YOUR OBJECTIVE >> Write out the records below again, replacing every "computer-use agent" with "screen assistant" and leaving everything else unchanged.

Lines of data:
/---
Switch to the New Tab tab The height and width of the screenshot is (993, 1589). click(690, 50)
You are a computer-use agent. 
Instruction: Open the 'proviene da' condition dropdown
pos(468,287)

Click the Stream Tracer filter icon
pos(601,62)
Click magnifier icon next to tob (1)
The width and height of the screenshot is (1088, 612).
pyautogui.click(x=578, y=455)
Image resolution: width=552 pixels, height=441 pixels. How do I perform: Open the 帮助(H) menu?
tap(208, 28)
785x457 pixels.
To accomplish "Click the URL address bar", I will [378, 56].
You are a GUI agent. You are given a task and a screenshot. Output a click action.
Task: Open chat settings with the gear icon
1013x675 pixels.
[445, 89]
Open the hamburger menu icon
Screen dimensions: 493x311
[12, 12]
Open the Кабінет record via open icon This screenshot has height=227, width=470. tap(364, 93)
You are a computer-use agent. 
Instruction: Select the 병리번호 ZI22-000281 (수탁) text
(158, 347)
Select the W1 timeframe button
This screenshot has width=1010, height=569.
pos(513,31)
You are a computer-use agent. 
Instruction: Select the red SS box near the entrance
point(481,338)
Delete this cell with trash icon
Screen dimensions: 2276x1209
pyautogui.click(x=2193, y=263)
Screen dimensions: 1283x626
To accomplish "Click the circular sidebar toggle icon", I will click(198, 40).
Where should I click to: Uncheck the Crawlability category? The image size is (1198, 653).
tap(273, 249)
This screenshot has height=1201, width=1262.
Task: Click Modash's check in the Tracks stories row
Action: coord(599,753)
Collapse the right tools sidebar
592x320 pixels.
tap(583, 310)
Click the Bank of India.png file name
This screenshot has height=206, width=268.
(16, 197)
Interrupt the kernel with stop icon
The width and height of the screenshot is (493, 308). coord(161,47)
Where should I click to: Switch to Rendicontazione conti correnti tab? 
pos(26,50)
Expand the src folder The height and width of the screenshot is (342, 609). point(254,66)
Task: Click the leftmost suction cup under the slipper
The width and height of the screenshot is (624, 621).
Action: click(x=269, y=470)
\---
SOLUTION >>
Switch to the New Tab tab The height and width of the screenshot is (993, 1589). click(690, 50)
You are a screen assistant. 
Instruction: Open the 'proviene da' condition dropdown
pos(468,287)

Click the Stream Tracer filter icon
pos(601,62)
Click magnifier icon next to tob (1)
The width and height of the screenshot is (1088, 612).
pyautogui.click(x=578, y=455)
Image resolution: width=552 pixels, height=441 pixels. How do I perform: Open the 帮助(H) menu?
tap(208, 28)
785x457 pixels.
To accomplish "Click the URL address bar", I will [378, 56].
You are a GUI agent. You are given a task and a screenshot. Output a click action.
Task: Open chat settings with the gear icon
1013x675 pixels.
[445, 89]
Open the hamburger menu icon
Screen dimensions: 493x311
[12, 12]
Open the Кабінет record via open icon This screenshot has height=227, width=470. tap(364, 93)
You are a screen assistant. 
Instruction: Select the 병리번호 ZI22-000281 (수탁) text
(158, 347)
Select the W1 timeframe button
This screenshot has width=1010, height=569.
pos(513,31)
You are a screen assistant. 
Instruction: Select the red SS box near the entrance
point(481,338)
Delete this cell with trash icon
Screen dimensions: 2276x1209
pyautogui.click(x=2193, y=263)
Screen dimensions: 1283x626
To accomplish "Click the circular sidebar toggle icon", I will click(198, 40).
Where should I click to: Uncheck the Crawlability category? The image size is (1198, 653).
tap(273, 249)
This screenshot has height=1201, width=1262.
Task: Click Modash's check in the Tracks stories row
Action: coord(599,753)
Collapse the right tools sidebar
592x320 pixels.
tap(583, 310)
Click the Bank of India.png file name
This screenshot has height=206, width=268.
(16, 197)
Interrupt the kernel with stop icon
The width and height of the screenshot is (493, 308). coord(161,47)
Where should I click to: Switch to Rendicontazione conti correnti tab? 
pos(26,50)
Expand the src folder The height and width of the screenshot is (342, 609). point(254,66)
Task: Click the leftmost suction cup under the slipper
The width and height of the screenshot is (624, 621).
Action: click(x=269, y=470)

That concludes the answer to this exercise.